Saturday, 12 March 2016


Ohikkoshi is a collection of short slice-of-life stories by Hiroaki Samura, who's usually better known for his saumrai fantasy series Blade of the Immortal. I was attracted to it back when the english-language version was first released by the really badass cover art, which you can see above. Unfortunately, there's no delinquency or violence in here, so it's a bit of a bait-and switch. Fortunately, what there is is a bunch of really good, relatable stories, so it all works out in the end.

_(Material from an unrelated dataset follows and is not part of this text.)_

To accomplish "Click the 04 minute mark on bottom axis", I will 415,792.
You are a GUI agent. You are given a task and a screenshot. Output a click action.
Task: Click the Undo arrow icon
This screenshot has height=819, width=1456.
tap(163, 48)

More than half the book is taken up by the five-chapter story Ohikkoshi, which tells the tale of a group of young students and their multi-directional web of semi-requited love. And a crazy Italian teacher on a ridiculous quest for revenge. The most obvious thing that makes this story stand out among the crowd when it comes to Japanese comics, especially those that get english translations, is that the characters are all in their early twenties, and none of them live with their parents.

Furthermore, they're all really cool: they look cool, they dress cool, they're in cool bands, they drink in cool-looking bars, and so on. The romance follows suit, it's not earth-shatteringly melodramatic, and relationships don't seem like they have to be life-long one true loves. They're just a group of people who fall in and out of love, sometimes at inconvenient times. There is one boring romantic trope that's popular in a lot of Japanese comics and cartoons, but I can't really tell you what it is without spoiling it for you, but nevertheless, it's annoying when it turns up. On the plus side, once it does turn up, it's kind of cast aside and everyone moves on. I really liked this story, it's cool and aspirational without being a total fantasy, and it's realistic without being grim and depressing.

The second story is called Luncheon of Tears Diary, and it details the long string of tragedies that befall a young comic creator after her series gets abruptly cancelled. It's kind of like a more adult version of the girls' comics being printed in Britain in the 1970s and 80s, where the heroines would tumble through hardship after hardship, living lives of constant despair, all while dreaming they might one day be a ballerina. Always a ballerina. But rather than strict boarding schools and servitude as a maid under a sadistic butler, Natsumi's problems include homelessness, gambling, indentured sevitude as a prostitute, and so on.

It never gets depressing, though, for two reasons. The first is that it's so fast paced, you don't really get to "live" each of Natsumi's tragedies before the next one befalls her. The second is that the comic has a very subtle black humour about it and it's very aware of how over-the-top and melodramatic it is. Again I can't really say much more about it without spoiling anything, but Luncheon of Tears Diary is a great read that I shot through in no time.

Finally, there's Kyoto Super Barhopping Journal, a short, autobiographical story about a rain-sodden drinking trip to Kyoto. It's nice I guess, but it's really just filler. Anyway, Ohikkoshi is an excellent book, and I highly recommend reading it.

Wednesday, 2 March 2016

Bishoujo Kamen Poitrine, Episode 1

Bishoujo Kamen Poitrine is a superhero show from 1990, created by the legendary Shotaro Ishinomori. It's a lot lighter in tone than the works for which he's usually known, though, being part of Toei's "Mystery Comedy Series." On her way to school on the first day back after the new year holidays, Yuko visits the local shrine, and by chance meets a strange old man for magic powers. For no obvious reason, the old man tells her she should fight against crime and injustice, and gives her the power to turn into the eponymous superheroine, Poitrine. Later that day, her younger brother goes to the local videogame store to buy the latest Dragonball Z game (really!), where he also hears of a local rumour about the Phantom Videogame Thief, a weird goblin-like thing dressed like Sherlock Holmes, that stuns people with a cattleprod and steals their Famicom cartridges.

Obviously, he later falls victim to that very same thief, though since he's out of the room at the time, doesn't get shocked. Somehow, this all culminates in a showdown between the Phantom Thief and Poitrine in some kind of industrial wasteland, where after a very short fight, the thief's identity is revealed, Scooby Doo-style, and everyone gets their games back.

It's a cute, silly little show, and you know I'm always going to be at least a little biased in favour of live-action Japanese action shows from the 80s and early 90s, so I definitely recommend giving it a look. Unfortunately, there's only one subbed episode available, having been released on the 1st of April, 2015, a day that will live in infamy.

On that day, a few weird old shows had their first episodes subbed as "April Fools" jokes by various groups, most notably (because they were shows I've been wanting to see for a long time) this one and the original Taiketsu Lionmaru. Oh well, hopefully someone'll pick up these shows in the future, and either way, one episode is better than nothing, which a fair few of my wishlist shows still have. And the tokusatsu subbing scene is a lot better than it was ten or even just five years ago! Luckily, though, this episode doesn't end on any kind of cliffhanger, so you can watch it on its own with no problems.